Some underlying documentation remains to be worked out with the Russians, and a US team will be in Moscow in the middle of next month to do that, says John Lynch, Eximbank's loan officer for Russia.

"So in one or two months, we'll be waiting for the business to come in," Mr. Lynch told the conference, which brought together Russian oil industry figures and American businesspeople.

The conference was part seminar, explaining how financing could be obtained through Eximbank and the World Bank's International Finance Corporation, and part networking opportunity for two groups eager to make one another's acquaintance.

Mr. Summers of the Treasury provided a lunch-time pep talk aimed particularly at the Russians. "Success will depend on the ability to attract private investment," Summers told them.

If the Russians respect property rights, impose reasonable tax rules, and institute reasonable pricing, Russia can be "a land of opportunity for America's energy industry," he said.

To the Americans, he laid out an attractive investment opportunity. One dollar invested this summer, he said, will produce an 80 cent increase next winter. He cited studies that suggest the return on an investment could be four times that amount. The World Bank has foreseen a $50 billion investment for the rest of this decade, he added, which "could earn a staggering return."

But big profits are easier envisioned than realized. Much of the Russian oil that remains to be extracted lies in a harsh physical climate. And, warns Vladimir Moryzhenkov of the private oil company Tyumen-Moscow Exchange Hermes, Russian government officials are not as informed as they could be on business and the energy industry. The average Russian government official has no experience with private property and business, and "doesn't know the nature of the energy markets," he says.

Mr. Moryzhenkov's firm, Hermes, is one of the success stories of post-communist Russia. When the company started 2 1/2 years ago, its capital totaled 10,000 rubles, then worth about $2,000. Today, he says, all assets total $100 million.

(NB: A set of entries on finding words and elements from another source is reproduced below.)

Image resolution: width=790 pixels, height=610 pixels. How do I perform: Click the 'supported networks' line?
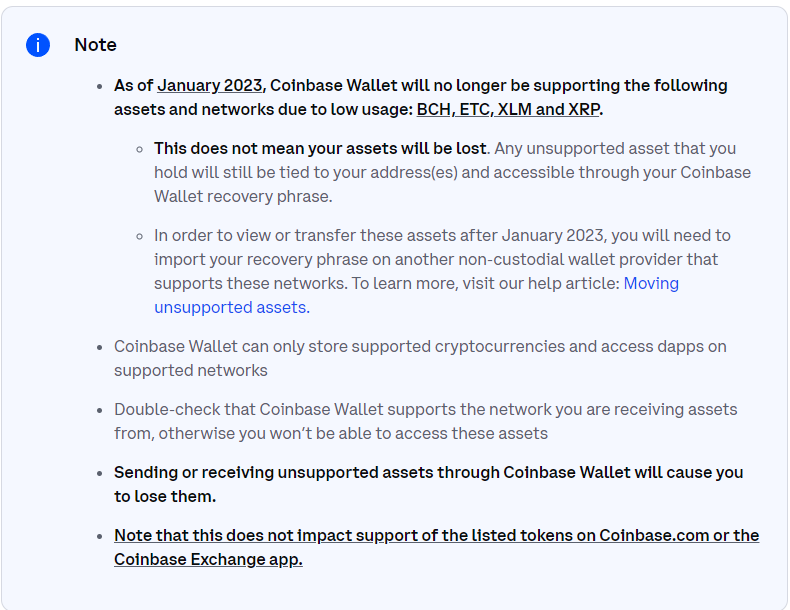tap(190, 371)
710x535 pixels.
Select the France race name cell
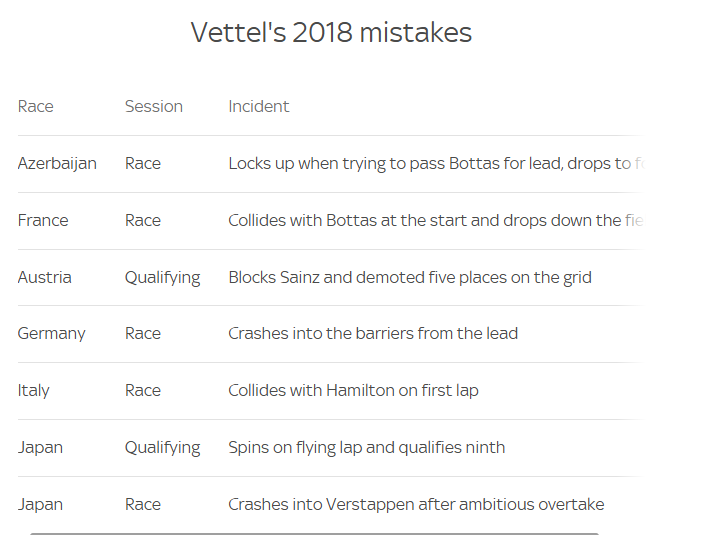(43, 220)
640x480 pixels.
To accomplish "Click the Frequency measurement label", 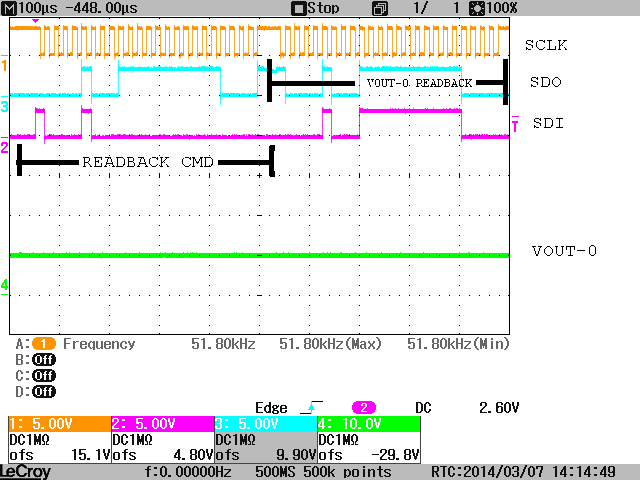I will 99,344.
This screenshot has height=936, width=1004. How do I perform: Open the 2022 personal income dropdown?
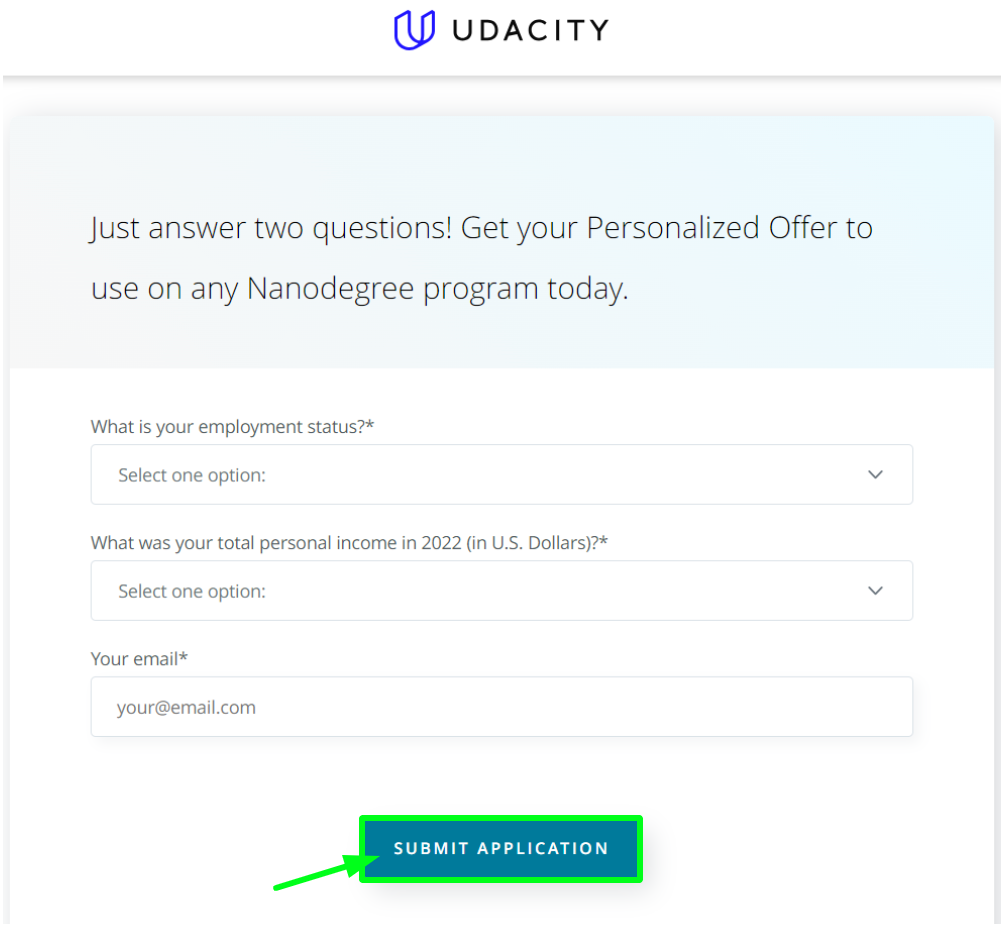[x=501, y=590]
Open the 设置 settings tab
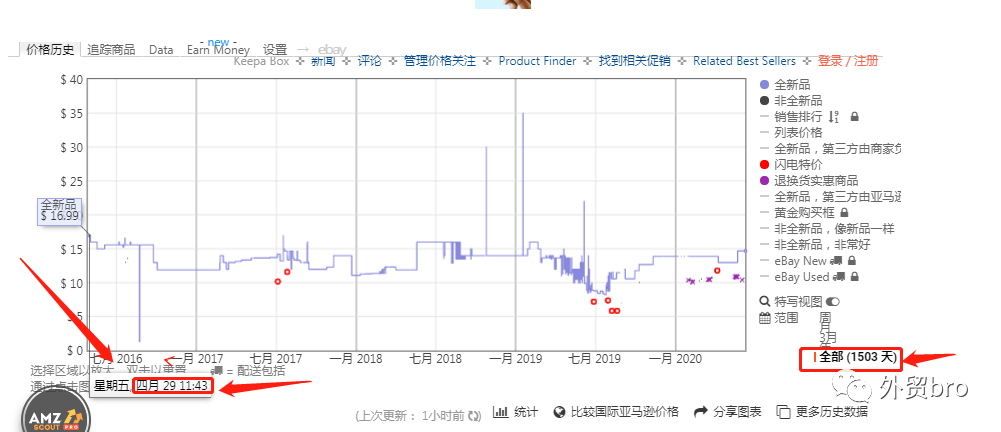This screenshot has height=432, width=1001. [275, 49]
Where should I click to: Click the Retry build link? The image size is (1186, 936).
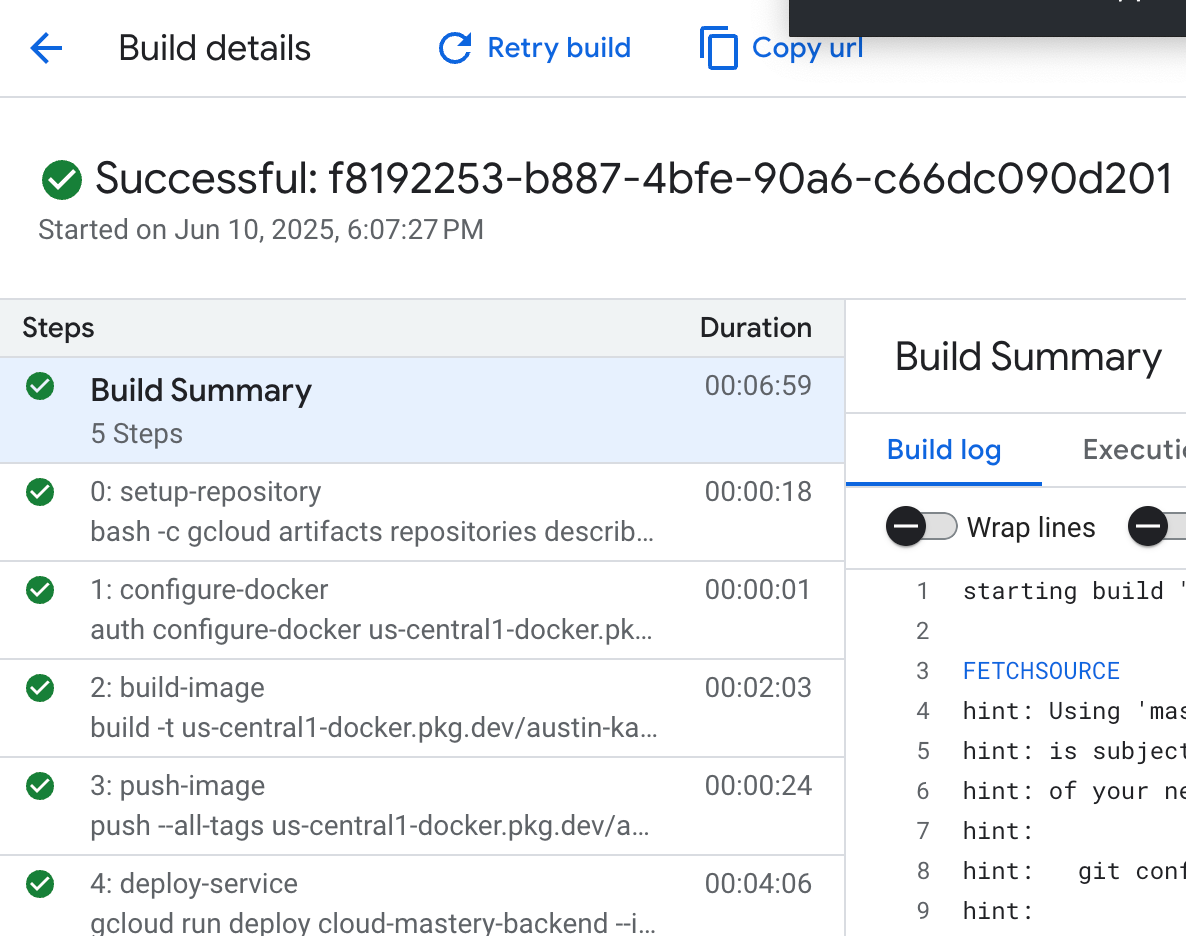click(558, 47)
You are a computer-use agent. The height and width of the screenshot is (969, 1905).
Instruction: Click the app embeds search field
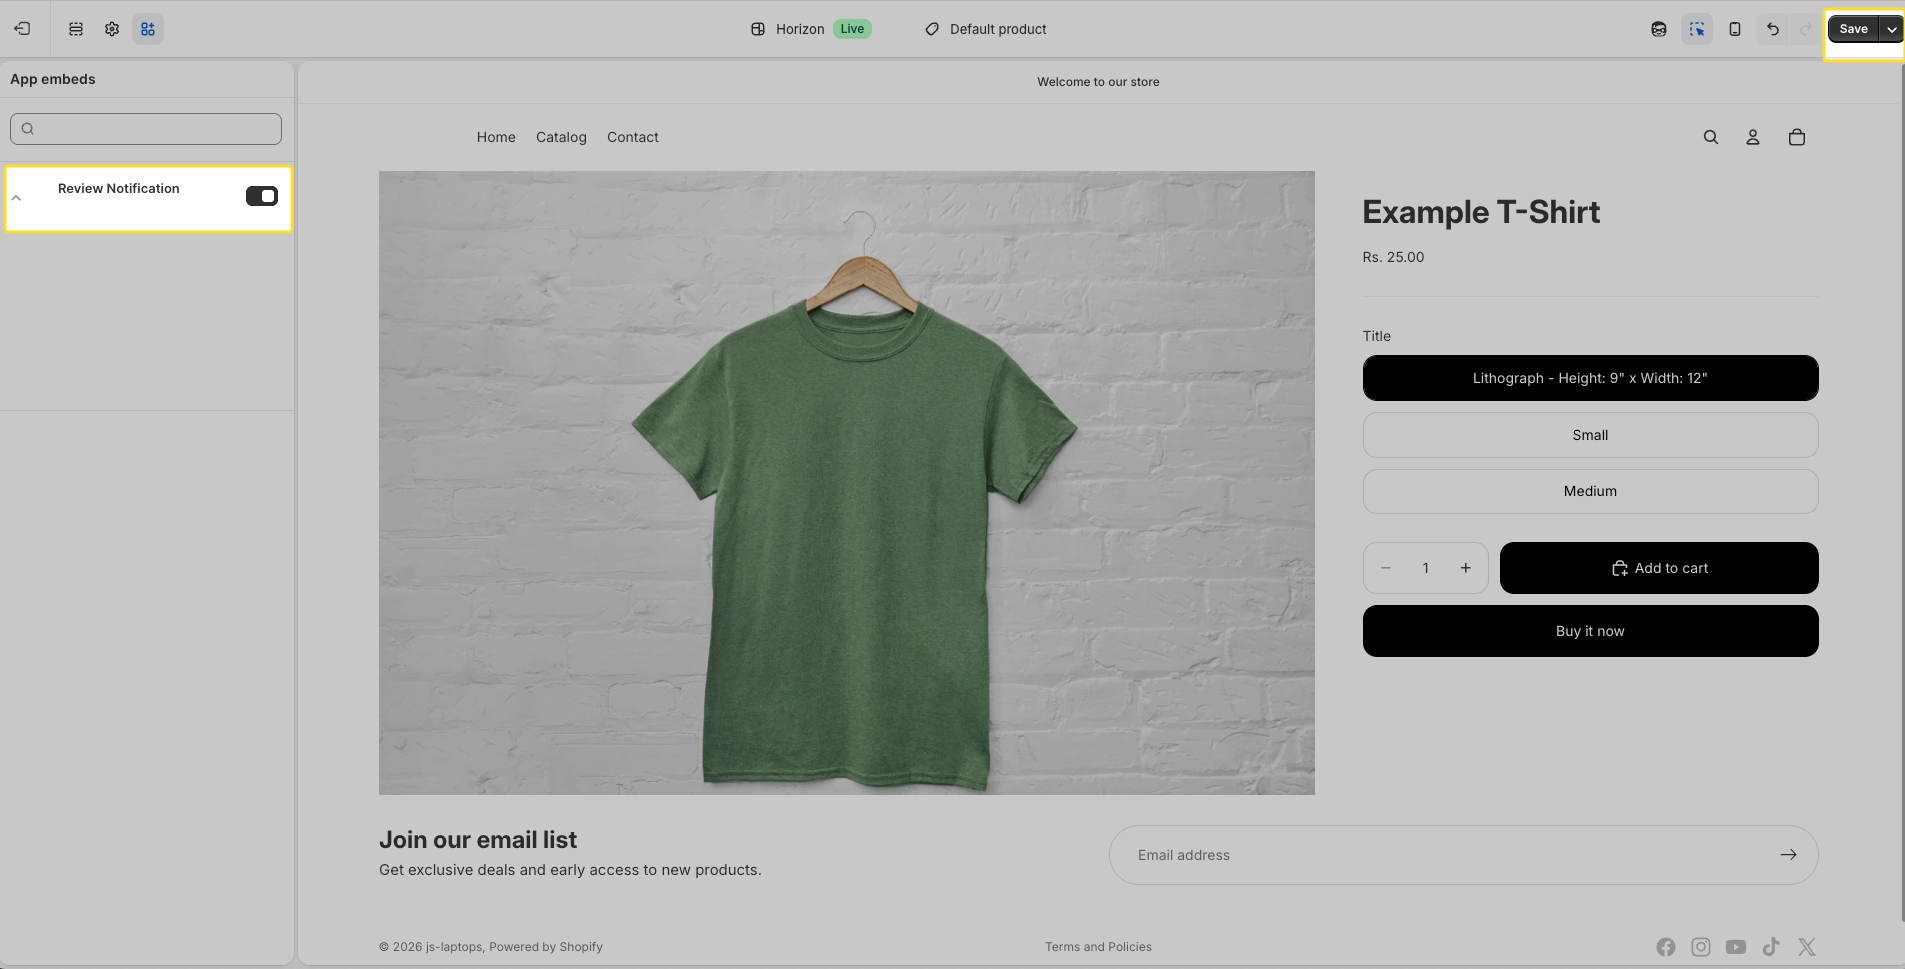tap(146, 128)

Other would-be Russian oil tycoons can only dream of such riches. At the conference, frustrations were expressed by both sides that Eximbank has not moved more speedily to finance US investment in Russian oil fields. But Russia's particular circumstances made it difficult to reach agreement, Lynch says. The negotiations took more than a year to complete.

Eximbank's problem was that Russian government guarantees were not considered viable, because of the Russian economy's problems. So Eximbank set up a new form of security, called "contract security" - essentially, using the oil and gas in the ground as security.

The borrower will not be a government agency, but rather a hands-on Russian company operating in the field. The borrower must be deemed credit-worthy by Eximbank and agree to make payments into an escrow bank outside of Russia.

"If you're thinking Russians will never agree to off-shore escrow, at the start of '93 I would have agreed," Lynch said. "But since that time, there's been more realism in Russian government thinking."

Eximbank's $2 billion designated for Russia is not a line of credit. Instead, the bank will consider transactions on a case-by-case basis.